─── DATASET CONTENT

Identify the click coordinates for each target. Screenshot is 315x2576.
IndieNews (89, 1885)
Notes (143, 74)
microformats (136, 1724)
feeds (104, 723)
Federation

──────

REQUIRED ACTION -> An exact repetition of the data above is all that is needed.

SOLUTION FOR THIS TASK ->
Identify the click coordinates for each target. Screenshot is 315x2576.
IndieNews (89, 1885)
Notes (143, 74)
microformats (136, 1724)
feeds (104, 723)
Federation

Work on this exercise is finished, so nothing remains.